The interview technique that threads these six domains together is a graduated escalation of directness. You begin with open inquiry about the patient's current emotional state and wellbeing, transition to questions about hopelessness ("Does the future feel hopeless to you?"), then move to passive ideation ("Have you ever wished you were dead?"), and finally to active ideation and each specific domain above. This graduated approach respects the patient's readiness while ensuring that no domain is omitted.

SELF-CHECK

A 28-year-old woman presents with persistent low mood. She says, 'I sometimes wish I could just fall asleep and not wake up.' She denies any plan or intent to harm herself. Which assessment domain does her statement MOST directly represent?

A. Active suicidal ideation with intent

B. Passive death wish (passive suicidal ideation)

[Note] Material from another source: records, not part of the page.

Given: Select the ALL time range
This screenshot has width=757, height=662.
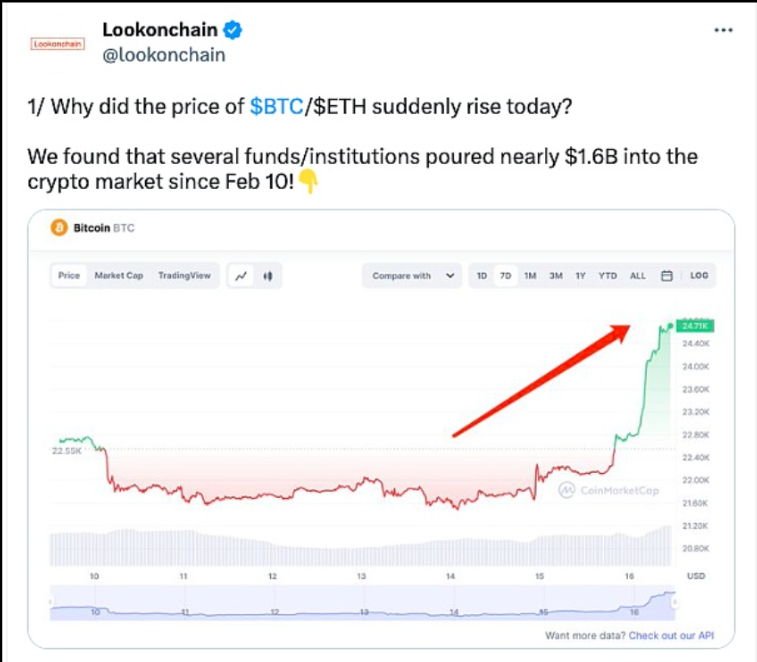Looking at the screenshot, I should click(638, 276).
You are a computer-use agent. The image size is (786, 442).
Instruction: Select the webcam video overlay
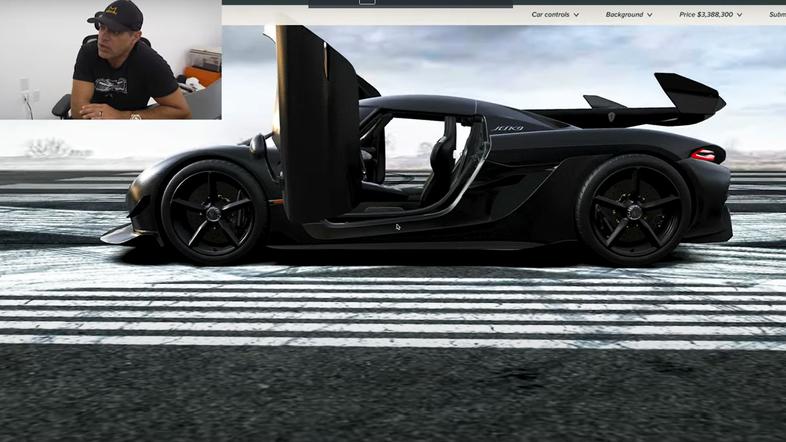point(110,60)
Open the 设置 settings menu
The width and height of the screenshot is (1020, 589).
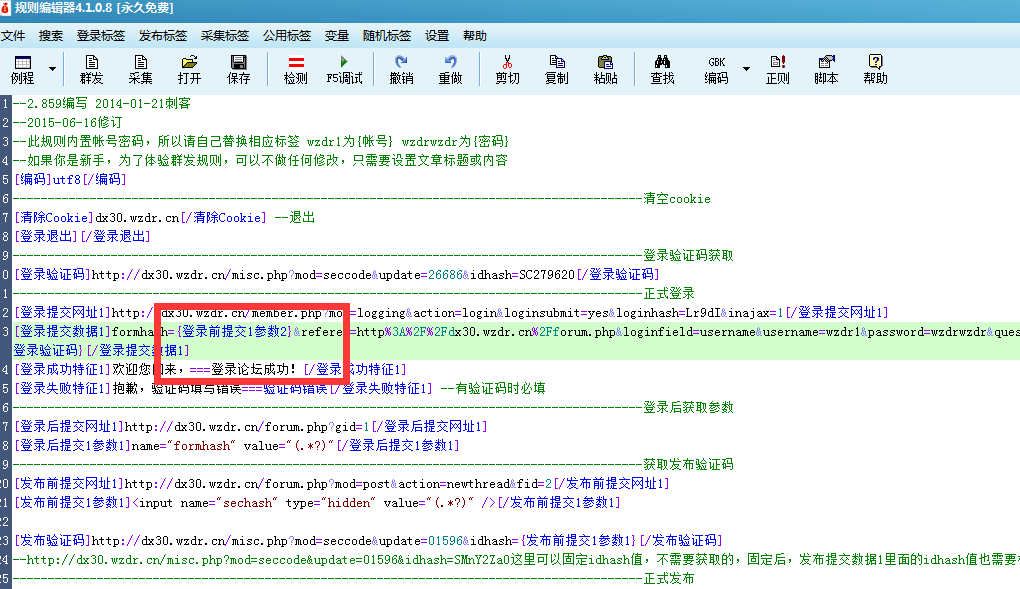(x=437, y=35)
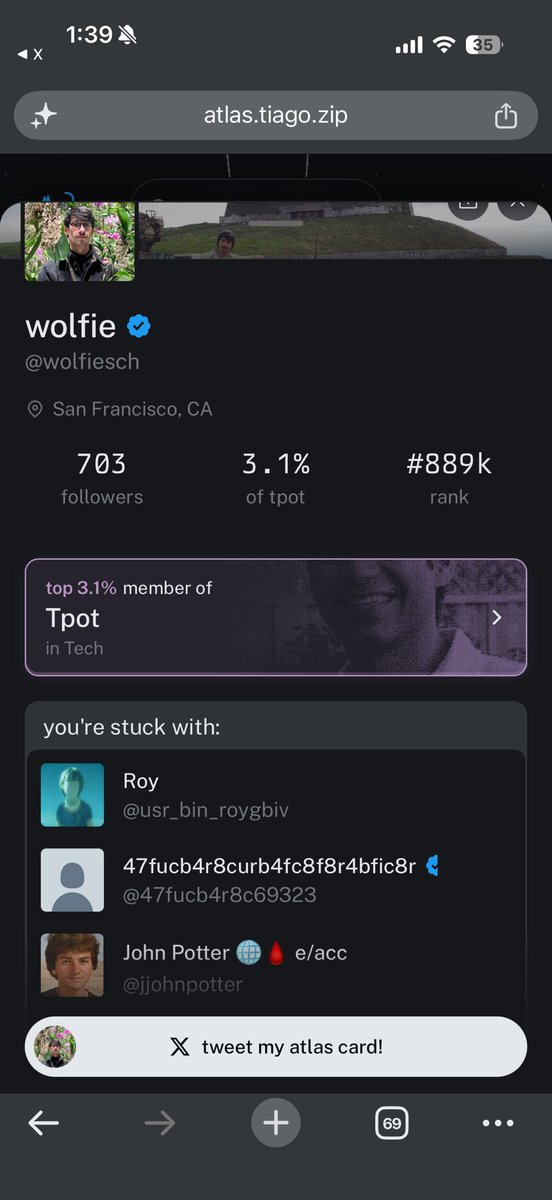Tap Roy's avatar thumbnail
The width and height of the screenshot is (552, 1200).
click(x=72, y=795)
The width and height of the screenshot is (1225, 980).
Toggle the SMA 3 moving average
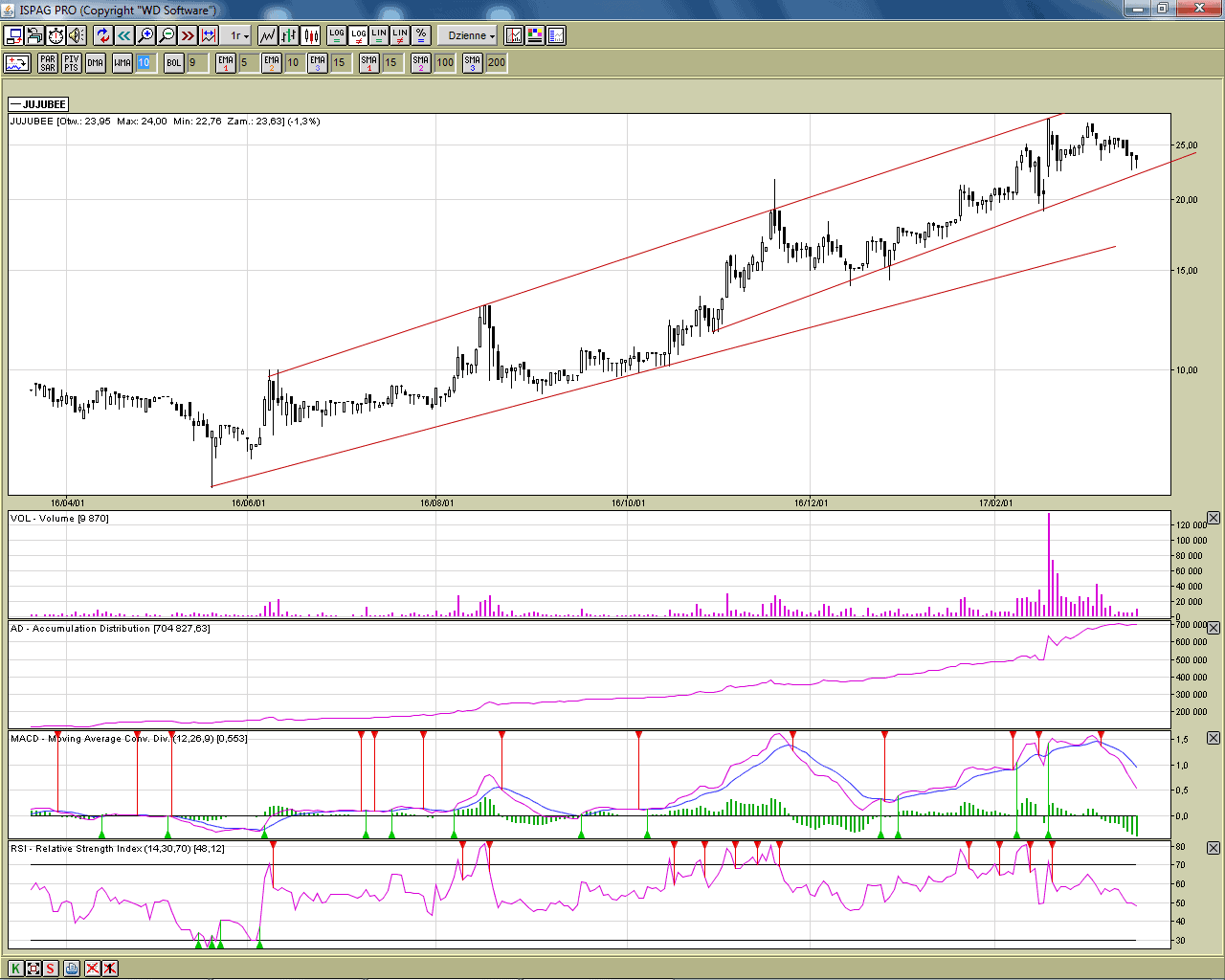[473, 63]
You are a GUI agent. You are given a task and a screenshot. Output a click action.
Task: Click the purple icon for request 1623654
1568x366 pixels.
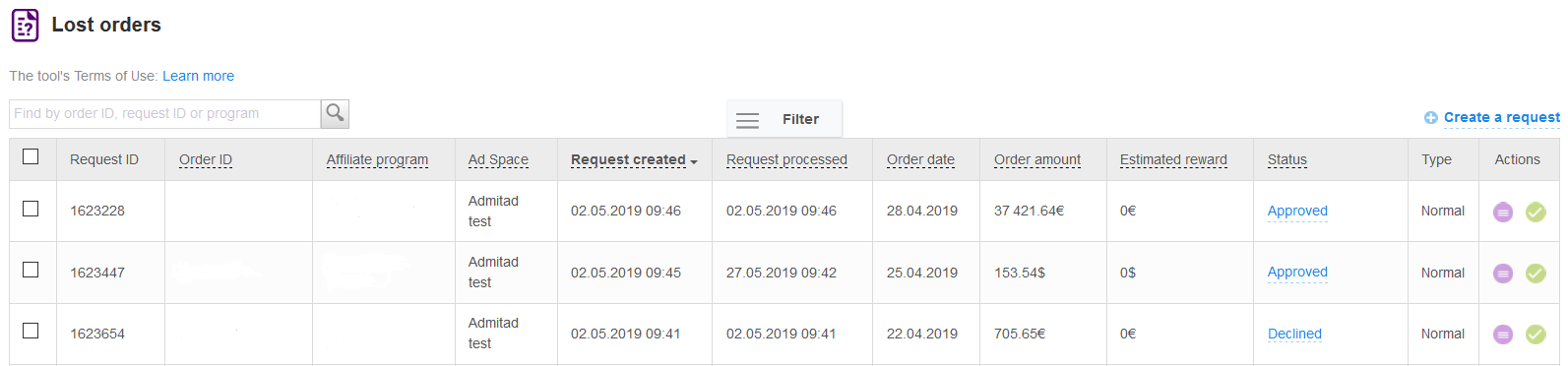coord(1503,335)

C. A suicidal plan with a specific method

D. Evidence of a prior suicide attempt

Reveal Answer

Answer: B. Passive death wish (passive suicidal ideation)

The statement 'I wish I could fall asleep and not wake up' is the prototypical expression of a passive death wish — a wish for death without active ideation about self-harm or a specific method. This is at the lower end of the suicidal ideation spectrum but must not be dismissed; it represents an entry point into structured assessment. Active ideation requires specific thoughts of killing oneself; a plan requires specificity of method, time, and place.